Stored records

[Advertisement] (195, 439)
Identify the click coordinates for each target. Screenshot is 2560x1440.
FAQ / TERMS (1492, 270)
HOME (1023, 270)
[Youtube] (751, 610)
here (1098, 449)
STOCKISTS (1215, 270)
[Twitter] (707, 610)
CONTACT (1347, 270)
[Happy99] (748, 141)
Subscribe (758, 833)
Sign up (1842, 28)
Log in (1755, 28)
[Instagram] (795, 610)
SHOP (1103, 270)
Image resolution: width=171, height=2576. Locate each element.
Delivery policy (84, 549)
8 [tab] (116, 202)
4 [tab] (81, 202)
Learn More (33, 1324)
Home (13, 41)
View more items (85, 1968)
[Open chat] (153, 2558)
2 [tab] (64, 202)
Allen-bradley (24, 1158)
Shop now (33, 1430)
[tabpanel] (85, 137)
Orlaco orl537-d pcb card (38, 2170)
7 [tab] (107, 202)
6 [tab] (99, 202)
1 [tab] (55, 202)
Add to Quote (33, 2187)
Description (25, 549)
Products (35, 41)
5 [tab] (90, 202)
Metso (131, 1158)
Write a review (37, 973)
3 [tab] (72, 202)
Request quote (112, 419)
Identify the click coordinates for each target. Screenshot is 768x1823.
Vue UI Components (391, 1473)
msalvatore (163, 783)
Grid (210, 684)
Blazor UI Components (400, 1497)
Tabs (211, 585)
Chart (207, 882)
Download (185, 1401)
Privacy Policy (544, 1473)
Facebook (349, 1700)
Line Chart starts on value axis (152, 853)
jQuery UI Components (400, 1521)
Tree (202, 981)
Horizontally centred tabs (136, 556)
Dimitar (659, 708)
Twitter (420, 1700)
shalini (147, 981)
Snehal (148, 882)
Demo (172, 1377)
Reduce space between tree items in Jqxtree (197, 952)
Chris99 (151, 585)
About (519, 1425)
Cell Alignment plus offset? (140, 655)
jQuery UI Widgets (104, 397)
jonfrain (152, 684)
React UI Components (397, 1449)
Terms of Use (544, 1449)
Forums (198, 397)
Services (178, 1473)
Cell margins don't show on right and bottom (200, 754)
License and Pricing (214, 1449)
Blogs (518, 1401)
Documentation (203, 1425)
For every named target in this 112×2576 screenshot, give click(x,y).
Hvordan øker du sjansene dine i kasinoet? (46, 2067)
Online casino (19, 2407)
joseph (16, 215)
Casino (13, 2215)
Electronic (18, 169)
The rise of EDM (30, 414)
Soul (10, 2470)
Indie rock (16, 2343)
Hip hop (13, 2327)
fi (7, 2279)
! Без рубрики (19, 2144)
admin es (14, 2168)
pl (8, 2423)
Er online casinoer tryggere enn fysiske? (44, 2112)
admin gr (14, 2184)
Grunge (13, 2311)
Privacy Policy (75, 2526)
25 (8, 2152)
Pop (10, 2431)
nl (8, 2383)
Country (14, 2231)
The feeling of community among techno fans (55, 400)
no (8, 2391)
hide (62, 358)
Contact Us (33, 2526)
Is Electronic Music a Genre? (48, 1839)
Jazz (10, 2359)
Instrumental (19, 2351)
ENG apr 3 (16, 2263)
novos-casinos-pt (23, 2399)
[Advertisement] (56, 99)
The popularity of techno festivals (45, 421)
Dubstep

> [Work required] Print exactly the lines above from the one with "FAQ / TERMS (1492, 270)" to the one with "Documentation (203, 1425)", including both.

> [Output for this task]
FAQ / TERMS (1492, 270)
HOME (1023, 270)
[Youtube] (751, 610)
here (1098, 449)
STOCKISTS (1215, 270)
[Twitter] (707, 610)
CONTACT (1347, 270)
[Happy99] (748, 141)
Subscribe (758, 833)
Sign up (1842, 28)
Log in (1755, 28)
[Instagram] (795, 610)
SHOP (1103, 270)
Image resolution: width=171, height=2576. Locate each element.
Delivery policy (84, 549)
8 [tab] (116, 202)
4 [tab] (81, 202)
Learn More (33, 1324)
Home (13, 41)
View more items (85, 1968)
[Open chat] (153, 2558)
2 [tab] (64, 202)
Allen-bradley (24, 1158)
Shop now (33, 1430)
[tabpanel] (85, 137)
Orlaco orl537-d pcb card (38, 2170)
7 [tab] (107, 202)
6 [tab] (99, 202)
1 [tab] (55, 202)
Add to Quote (33, 2187)
Description (25, 549)
Products (35, 41)
5 [tab] (90, 202)
Metso (131, 1158)
Write a review (37, 973)
3 [tab] (72, 202)
Request quote (112, 419)
Identify the click coordinates for each target. Screenshot is 768x1823.
Vue UI Components (391, 1473)
msalvatore (163, 783)
Grid (210, 684)
Blazor UI Components (400, 1497)
Tabs (211, 585)
Chart (207, 882)
Download (185, 1401)
Privacy Policy (544, 1473)
Facebook (349, 1700)
Line Chart starts on value axis (152, 853)
jQuery UI Components (400, 1521)
Tree (202, 981)
Horizontally centred tabs (136, 556)
Dimitar (659, 708)
Twitter (420, 1700)
shalini (147, 981)
Snehal (148, 882)
Demo (172, 1377)
Reduce space between tree items in Jqxtree (197, 952)
Chris99 (151, 585)
About (519, 1425)
Cell Alignment plus offset? (140, 655)
jQuery UI Widgets (104, 397)
jonfrain (152, 684)
React UI Components (397, 1449)
Terms of Use (544, 1449)
Forums (198, 397)
Services (178, 1473)
Cell margins don't show on right and bottom (200, 754)
License and Pricing (214, 1449)
Blogs (518, 1401)
Documentation (203, 1425)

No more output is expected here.